In [1]:
import pandas as pd

# Load data
excel_file = "Fabric_CU_metrics14days_clean.xlsx"
df = pd.read_excel(excel_file)
csv_file = "fabric_capacity_units.csv"
df.to_csv(csv_file, index=False)

In [2]:
df

Unnamed: 0,Workspace,Item kind,Item name,CU (s),Duration (s),Users,Rejected count,Billing type
0,MDP-FABRIC-PRD,Dataflow,LEM_DataFlow_PRD,1.267411e+07,347485.003,1,0,Billable
1,MDP-FABRIC-PRD,SynapseNotebook,NB_Infor_101_Ingest_Notebooks,5.341069e+06,105393.327,1,0,Billable
2,MDP-FABRIC-PRD,Dataflow,MasterBuilder_DataFlow_PRD,2.888313e+06,11483.654,1,0,Billable
3,MDP-FABRIC-PRD,SynapseNotebook,NB_Infor_100_Refresh_ReplicationSet_And_GL,1.635235e+06,37332.999,1,0,Billable
4,MDP-FABRIC-PRD,Dataset,Infor_PRD,1.582654e+06,105300.394,3,0,Billable
...,...,...,...,...,...,...,...,...
64,MDP-FABRIC-PRD,Pipeline,PL_FieldForce_100_IngestMaster_AT,2.620800e+02,27031.588,1,0,Billable
65,MDP-FABRIC-PRD,Pipeline,PL_FieldForce_101_IngestOrchestrator_AT,2.620800e+02,26983.733,1,0,Billable
66,MDP-FABRIC-PRD,SynapseNotebook,NB_PipelineStatusEmail,1.391205e+02,34.779,1,0,Billable
67,MDP-FABRIC-PRD,Dataset,Coupa_PRD,2.539200e+01,10.398,3,0,Billable


In [3]:
import pandas as pd


def clean_data(df):
    """Cleans and preprocesses the given DataFrame by:
    - Removing the last row if 'Item name' contains NaN
    - Dropping unnecessary columns
    - Renaming columns for consistency
    - Converting CU(s) to CU(h)

    Args:
        df (pd.DataFrame): The input DataFrame.

    Returns:
        pd.DataFrame: The cleaned DataFrame.
    """

    # Remove last row if 'Item name' is NaN
    if not df.empty and pd.isna(df.iloc[-1]["Item name"]):
        df = df.iloc[:-1]

    # Define columns to drop and rename
    columns_to_drop = {
        "Billing type",
        "Users",
        "Workspace",
        "Item kind",
        "Successful count",
        "Failed count",
        "Duration (s)",
    }

    rename_dict = {
        "Item name": "Item_name",
        "CU (s)": "CU(s)",
        "Duration (s)": "Duration(s)",
    }

    # Drop unnecessary columns (ignore if they don't exist)
    df = df.drop(columns=columns_to_drop, errors="ignore")
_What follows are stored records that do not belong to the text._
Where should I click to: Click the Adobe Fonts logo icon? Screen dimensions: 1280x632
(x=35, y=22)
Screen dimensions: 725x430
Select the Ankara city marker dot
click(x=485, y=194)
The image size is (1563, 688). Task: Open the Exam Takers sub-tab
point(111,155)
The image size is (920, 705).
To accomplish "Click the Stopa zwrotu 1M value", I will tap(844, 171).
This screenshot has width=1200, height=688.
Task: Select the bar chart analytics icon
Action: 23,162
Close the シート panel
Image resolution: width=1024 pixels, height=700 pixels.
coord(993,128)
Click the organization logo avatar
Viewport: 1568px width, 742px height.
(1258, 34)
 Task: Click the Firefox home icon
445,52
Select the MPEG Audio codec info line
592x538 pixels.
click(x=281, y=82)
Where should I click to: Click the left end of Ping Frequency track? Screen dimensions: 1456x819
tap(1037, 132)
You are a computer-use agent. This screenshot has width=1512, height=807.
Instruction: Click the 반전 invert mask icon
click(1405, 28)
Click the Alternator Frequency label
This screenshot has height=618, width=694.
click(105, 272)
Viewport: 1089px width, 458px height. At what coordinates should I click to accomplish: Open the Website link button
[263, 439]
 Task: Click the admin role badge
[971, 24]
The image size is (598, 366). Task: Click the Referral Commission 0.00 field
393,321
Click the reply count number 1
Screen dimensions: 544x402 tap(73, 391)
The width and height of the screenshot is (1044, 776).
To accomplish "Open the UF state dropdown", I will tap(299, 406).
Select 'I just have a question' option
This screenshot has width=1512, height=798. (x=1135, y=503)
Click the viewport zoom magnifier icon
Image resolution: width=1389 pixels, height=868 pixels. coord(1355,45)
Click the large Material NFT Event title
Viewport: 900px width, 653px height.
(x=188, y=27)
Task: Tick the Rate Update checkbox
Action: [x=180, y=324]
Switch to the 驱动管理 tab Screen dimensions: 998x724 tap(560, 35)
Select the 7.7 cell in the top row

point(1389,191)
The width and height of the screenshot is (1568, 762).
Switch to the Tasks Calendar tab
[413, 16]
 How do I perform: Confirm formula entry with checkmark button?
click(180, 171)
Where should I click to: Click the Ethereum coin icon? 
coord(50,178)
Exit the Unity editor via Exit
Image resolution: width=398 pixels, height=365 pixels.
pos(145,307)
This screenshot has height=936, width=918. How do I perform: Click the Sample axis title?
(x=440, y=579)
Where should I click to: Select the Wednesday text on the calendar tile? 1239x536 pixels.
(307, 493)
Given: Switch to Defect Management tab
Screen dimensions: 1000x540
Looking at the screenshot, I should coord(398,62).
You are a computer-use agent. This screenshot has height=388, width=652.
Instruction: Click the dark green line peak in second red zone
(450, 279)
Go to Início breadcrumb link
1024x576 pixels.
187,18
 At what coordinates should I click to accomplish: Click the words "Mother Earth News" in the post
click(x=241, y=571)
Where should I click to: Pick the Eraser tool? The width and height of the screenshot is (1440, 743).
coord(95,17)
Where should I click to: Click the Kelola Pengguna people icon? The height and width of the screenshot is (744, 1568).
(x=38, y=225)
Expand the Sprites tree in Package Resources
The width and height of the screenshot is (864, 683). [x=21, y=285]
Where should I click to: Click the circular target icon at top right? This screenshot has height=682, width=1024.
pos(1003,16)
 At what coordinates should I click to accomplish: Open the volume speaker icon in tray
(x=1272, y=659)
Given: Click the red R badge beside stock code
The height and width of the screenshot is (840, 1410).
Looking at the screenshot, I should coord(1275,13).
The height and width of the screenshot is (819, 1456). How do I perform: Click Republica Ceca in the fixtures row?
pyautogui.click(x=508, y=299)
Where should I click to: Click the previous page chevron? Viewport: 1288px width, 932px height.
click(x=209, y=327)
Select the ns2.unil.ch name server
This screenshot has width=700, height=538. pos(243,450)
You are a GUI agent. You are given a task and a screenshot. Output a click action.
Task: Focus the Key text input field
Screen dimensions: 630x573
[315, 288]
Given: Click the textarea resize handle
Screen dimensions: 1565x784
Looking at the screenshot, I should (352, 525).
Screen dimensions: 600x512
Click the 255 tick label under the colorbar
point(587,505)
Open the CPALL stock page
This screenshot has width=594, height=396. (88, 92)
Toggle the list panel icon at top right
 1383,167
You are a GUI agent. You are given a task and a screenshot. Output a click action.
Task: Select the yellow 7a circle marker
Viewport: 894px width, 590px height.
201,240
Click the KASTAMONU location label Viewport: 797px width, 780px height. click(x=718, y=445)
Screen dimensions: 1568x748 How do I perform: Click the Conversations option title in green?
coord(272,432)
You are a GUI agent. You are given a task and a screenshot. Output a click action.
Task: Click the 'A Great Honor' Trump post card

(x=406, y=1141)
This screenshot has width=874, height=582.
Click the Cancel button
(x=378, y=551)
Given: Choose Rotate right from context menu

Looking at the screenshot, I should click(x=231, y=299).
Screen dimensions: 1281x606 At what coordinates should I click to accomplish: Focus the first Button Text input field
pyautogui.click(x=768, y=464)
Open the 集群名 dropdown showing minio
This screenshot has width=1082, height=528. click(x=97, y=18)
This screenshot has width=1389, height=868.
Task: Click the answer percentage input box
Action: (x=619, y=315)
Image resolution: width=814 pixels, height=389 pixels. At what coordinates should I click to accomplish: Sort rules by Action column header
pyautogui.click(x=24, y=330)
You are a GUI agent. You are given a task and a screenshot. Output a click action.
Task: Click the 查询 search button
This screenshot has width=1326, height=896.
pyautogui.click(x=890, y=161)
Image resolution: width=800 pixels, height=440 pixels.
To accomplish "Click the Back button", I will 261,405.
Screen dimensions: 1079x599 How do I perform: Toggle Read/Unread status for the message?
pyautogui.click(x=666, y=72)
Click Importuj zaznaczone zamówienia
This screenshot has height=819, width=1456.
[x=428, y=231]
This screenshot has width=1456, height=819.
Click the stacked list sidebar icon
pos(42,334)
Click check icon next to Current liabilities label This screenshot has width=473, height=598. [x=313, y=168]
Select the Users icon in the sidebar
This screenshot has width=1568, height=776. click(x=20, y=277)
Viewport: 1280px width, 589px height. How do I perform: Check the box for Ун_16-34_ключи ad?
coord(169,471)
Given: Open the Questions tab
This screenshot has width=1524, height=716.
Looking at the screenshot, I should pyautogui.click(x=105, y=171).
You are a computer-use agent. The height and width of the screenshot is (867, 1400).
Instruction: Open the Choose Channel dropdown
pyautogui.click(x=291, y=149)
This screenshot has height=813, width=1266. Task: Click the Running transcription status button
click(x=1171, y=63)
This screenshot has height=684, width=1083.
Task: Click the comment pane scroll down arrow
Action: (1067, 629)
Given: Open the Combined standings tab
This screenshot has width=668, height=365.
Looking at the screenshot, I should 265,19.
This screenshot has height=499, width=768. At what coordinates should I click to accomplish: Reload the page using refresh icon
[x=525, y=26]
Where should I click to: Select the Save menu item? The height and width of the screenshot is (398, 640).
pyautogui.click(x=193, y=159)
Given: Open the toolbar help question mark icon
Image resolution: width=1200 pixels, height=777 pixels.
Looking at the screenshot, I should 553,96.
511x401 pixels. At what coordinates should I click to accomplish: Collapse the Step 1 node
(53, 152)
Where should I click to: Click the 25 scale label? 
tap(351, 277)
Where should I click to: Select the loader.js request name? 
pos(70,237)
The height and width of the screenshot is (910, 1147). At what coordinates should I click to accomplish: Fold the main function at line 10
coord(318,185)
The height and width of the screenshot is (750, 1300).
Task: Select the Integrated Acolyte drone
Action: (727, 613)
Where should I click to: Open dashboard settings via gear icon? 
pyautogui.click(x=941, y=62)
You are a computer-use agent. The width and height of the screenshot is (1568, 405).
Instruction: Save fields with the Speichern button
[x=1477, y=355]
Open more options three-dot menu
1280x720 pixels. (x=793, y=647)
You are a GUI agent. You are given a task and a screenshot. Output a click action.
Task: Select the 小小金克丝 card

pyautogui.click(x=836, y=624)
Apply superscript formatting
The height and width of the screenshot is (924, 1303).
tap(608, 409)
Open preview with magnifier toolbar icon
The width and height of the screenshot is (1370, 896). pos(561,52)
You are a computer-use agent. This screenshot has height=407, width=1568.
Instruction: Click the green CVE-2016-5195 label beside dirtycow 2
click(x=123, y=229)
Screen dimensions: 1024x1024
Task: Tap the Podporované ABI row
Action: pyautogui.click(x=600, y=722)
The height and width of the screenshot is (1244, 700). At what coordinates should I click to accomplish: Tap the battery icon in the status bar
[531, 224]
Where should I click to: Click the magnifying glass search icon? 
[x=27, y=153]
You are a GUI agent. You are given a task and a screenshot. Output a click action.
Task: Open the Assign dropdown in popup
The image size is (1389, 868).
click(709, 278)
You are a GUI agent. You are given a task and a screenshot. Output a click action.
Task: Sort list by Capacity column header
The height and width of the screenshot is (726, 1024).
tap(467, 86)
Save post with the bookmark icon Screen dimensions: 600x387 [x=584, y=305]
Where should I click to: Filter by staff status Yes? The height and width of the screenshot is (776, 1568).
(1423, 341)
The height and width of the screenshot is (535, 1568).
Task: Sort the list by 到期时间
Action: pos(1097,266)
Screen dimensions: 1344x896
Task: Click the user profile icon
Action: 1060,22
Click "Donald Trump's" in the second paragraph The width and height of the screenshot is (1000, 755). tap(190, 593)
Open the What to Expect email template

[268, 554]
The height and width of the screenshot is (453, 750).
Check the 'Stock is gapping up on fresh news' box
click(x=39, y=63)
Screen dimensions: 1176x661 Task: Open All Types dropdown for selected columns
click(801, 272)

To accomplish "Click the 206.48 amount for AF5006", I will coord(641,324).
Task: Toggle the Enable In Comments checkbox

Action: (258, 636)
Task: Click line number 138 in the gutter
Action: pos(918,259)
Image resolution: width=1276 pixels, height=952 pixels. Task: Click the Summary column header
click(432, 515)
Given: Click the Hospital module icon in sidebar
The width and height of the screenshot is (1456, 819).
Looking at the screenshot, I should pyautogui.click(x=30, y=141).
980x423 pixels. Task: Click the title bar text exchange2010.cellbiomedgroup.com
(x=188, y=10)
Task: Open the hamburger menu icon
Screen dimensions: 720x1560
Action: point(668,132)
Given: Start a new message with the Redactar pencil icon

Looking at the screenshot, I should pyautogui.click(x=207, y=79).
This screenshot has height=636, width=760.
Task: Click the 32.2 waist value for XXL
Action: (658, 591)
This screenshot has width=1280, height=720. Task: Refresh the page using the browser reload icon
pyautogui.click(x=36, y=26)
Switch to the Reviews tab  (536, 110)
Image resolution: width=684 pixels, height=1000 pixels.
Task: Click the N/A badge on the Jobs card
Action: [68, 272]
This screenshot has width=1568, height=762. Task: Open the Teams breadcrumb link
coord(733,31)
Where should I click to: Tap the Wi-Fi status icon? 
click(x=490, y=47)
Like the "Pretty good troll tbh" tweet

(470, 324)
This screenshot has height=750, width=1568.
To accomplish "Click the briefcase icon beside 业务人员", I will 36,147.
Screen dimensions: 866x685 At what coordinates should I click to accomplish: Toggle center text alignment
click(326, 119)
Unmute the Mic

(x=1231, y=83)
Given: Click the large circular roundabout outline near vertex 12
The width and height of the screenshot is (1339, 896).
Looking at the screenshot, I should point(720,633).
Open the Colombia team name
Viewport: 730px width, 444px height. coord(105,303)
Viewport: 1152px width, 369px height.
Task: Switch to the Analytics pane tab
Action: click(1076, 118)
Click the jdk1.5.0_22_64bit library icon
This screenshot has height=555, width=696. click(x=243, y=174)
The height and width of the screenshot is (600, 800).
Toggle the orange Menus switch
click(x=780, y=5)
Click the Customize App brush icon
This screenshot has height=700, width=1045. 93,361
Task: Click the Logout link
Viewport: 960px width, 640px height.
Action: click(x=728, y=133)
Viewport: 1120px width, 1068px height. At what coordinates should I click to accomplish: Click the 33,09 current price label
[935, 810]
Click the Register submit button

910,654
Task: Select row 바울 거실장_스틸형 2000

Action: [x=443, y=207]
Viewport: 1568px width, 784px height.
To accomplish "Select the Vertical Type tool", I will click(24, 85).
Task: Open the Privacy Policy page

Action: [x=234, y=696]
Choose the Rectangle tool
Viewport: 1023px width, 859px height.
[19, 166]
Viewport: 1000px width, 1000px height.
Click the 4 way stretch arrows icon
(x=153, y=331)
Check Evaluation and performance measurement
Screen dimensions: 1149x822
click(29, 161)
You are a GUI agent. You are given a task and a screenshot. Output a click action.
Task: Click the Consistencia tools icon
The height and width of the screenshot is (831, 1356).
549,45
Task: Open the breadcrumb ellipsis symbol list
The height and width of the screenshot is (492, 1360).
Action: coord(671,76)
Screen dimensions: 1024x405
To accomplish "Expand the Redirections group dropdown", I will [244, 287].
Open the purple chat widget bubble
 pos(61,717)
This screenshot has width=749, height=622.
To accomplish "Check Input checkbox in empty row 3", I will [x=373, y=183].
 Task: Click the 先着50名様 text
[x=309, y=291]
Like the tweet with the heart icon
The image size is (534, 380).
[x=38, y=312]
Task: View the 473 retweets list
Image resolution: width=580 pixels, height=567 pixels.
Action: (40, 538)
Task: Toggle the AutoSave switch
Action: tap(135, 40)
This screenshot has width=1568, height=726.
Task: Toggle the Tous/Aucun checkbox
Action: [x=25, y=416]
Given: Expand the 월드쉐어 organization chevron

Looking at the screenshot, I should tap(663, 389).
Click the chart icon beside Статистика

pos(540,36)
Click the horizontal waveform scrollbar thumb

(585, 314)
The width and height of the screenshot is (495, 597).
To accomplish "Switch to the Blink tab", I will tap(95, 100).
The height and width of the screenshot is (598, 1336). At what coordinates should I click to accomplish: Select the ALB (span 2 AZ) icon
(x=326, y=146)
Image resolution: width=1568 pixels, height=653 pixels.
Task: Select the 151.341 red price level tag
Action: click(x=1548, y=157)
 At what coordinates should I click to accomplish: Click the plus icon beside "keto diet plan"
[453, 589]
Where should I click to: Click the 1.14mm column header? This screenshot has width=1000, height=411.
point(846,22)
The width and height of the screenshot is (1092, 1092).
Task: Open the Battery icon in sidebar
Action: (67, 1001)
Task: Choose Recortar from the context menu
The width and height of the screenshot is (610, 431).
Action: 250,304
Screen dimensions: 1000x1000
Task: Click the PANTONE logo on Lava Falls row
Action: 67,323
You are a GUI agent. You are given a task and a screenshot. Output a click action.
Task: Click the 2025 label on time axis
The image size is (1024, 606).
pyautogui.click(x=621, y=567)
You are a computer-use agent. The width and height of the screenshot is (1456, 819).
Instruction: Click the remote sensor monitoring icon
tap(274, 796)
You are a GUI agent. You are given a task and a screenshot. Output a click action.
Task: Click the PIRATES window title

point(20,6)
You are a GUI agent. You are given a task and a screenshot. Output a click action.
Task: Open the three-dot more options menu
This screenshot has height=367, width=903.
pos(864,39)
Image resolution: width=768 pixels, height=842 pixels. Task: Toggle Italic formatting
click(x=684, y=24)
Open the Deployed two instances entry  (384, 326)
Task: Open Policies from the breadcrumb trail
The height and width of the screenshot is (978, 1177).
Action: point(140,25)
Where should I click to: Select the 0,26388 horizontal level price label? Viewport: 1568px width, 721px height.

    # Rename columns safely
    df = df.rename(columns=rename_dict)

    # Convert CU(s) to CU(h) if CU(s) exists
    if "CU(s)" in df.columns:
        df["CU(h)"] = df["CU(s)"] / 3600

    return df

In [4]:
df = clean_data(df)
df

Unnamed: 0,Item_name,CU(s),Rejected count,CU(h)
0,LEM_DataFlow_PRD,1.267411e+07,0,3520.587449
1,NB_Infor_101_Ingest_Notebooks,5.341069e+06,0,1483.630283
2,MasterBuilder_DataFlow_PRD,2.888313e+06,0,802.309191
3,NB_Infor_100_Refresh_ReplicationSet_And_GL,1.635235e+06,0,454.231913
4,Infor_PRD,1.582654e+06,0,439.626196
...,...,...,...,...
64,PL_FieldForce_100_IngestMaster_AT,2.620800e+02,0,0.072800
65,PL_FieldForce_101_IngestOrchestrator_AT,2.620800e+02,0,0.072800
66,NB_PipelineStatusEmail,1.391205e+02,0,0.038645
67,Coupa_PRD,2.539200e+01,0,0.007053


### CU Calculation based on Sku Type

In [5]:
def calculate_CU_allocation(sku_capacity, period="day"):
    """Calculates CU allocation in seconds and hours for a given SKU capacity and time period.

    Args:
        sku_capacity (int): The CU capacity of the SKU (e.g., 64 for F64).
        period (str): The time period for calculation. Options: "hour", "day", "month", "year".

    Returns:
        dict: A dictionary with CU-seconds and CU-hours for the specified period.
    """
    # Time conversion factors
    seconds_per_minute = 60
    minutes_per_hour = 60
    hours_per_day = 24
    days_per_month = 30
    days_per_year = 365

    # Define period multipliers
    period_multipliers = {
        "hour": 1 / hours_per_day,  # 1/24 of a day
        "day": 1,
        "month": days_per_month,
        "year": days_per_year,
    }

    if period not in period_multipliers:
        raise ValueError(
            "Invalid period. Choose from 'hour', 'day', 'month', or 'year'."
        )

    # Compute total CU allocation
    multiplier = period_multipliers[period]
    total_CU_seconds = (
        sku_capacity
        * seconds_per_minute
        * minutes_per_hour
        * hours_per_day
        * multiplier
    )
    total_CU_hours = total_CU_seconds / 3600  # Convert to CU-hours

    return {"CU-seconds": total_CU_seconds, "CU-hours": total_CU_hours}

In [6]:
sku_capacity = 64  # Example SKU type (F64)
period = "day"  # Can be "hour", "day", "month", or "year"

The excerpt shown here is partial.